WHAT THIS TASK INVOLVES:
Copy every line of the records below word for word, omitting the pictures from your copy.

───── INPUT FOR THIS TASK ─────

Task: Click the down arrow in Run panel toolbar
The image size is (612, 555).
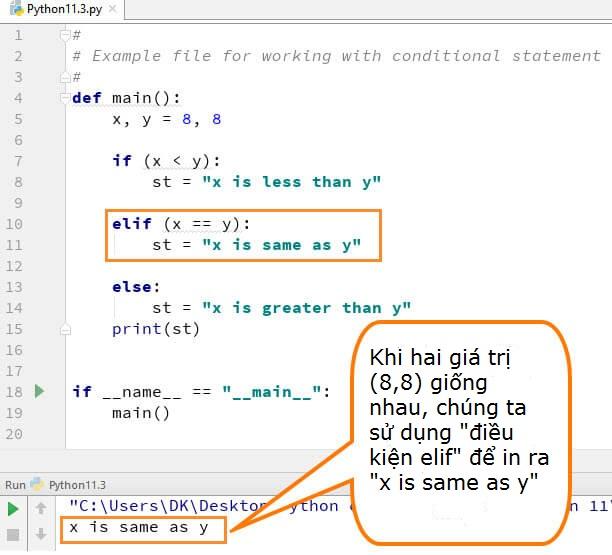Action: [x=41, y=533]
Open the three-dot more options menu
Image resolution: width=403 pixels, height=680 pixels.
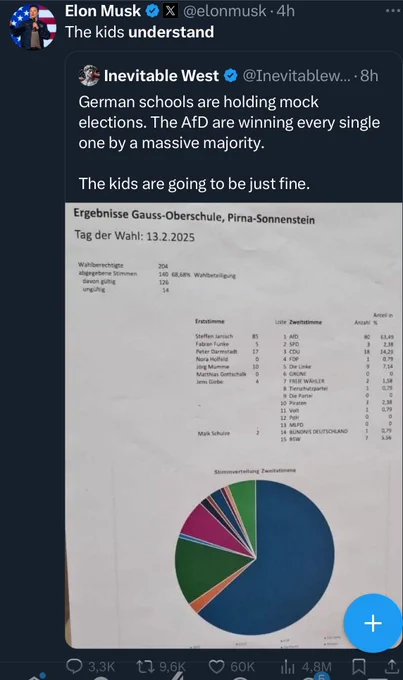393,10
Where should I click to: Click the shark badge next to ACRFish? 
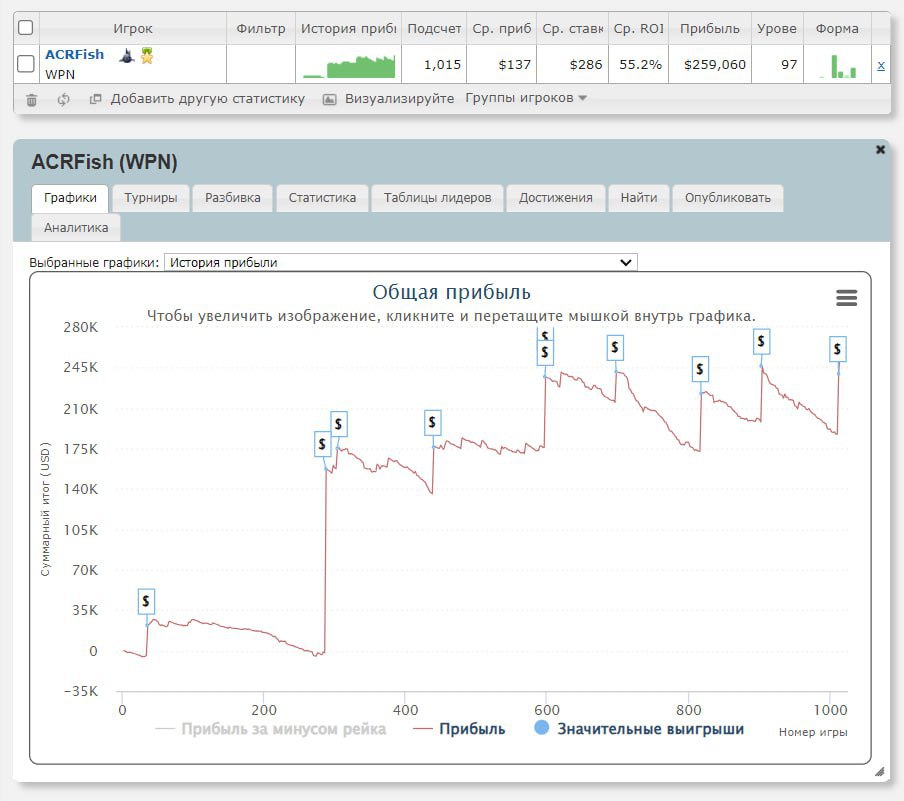pos(127,56)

─────

RESULT OF THIS TASK:
Task: Click the down arrow in Run panel toolbar
The image size is (612, 555).
Action: [x=41, y=533]
Open the three-dot more options menu
Image resolution: width=403 pixels, height=680 pixels.
393,10
Where should I click to: Click the shark badge next to ACRFish? 
pos(127,56)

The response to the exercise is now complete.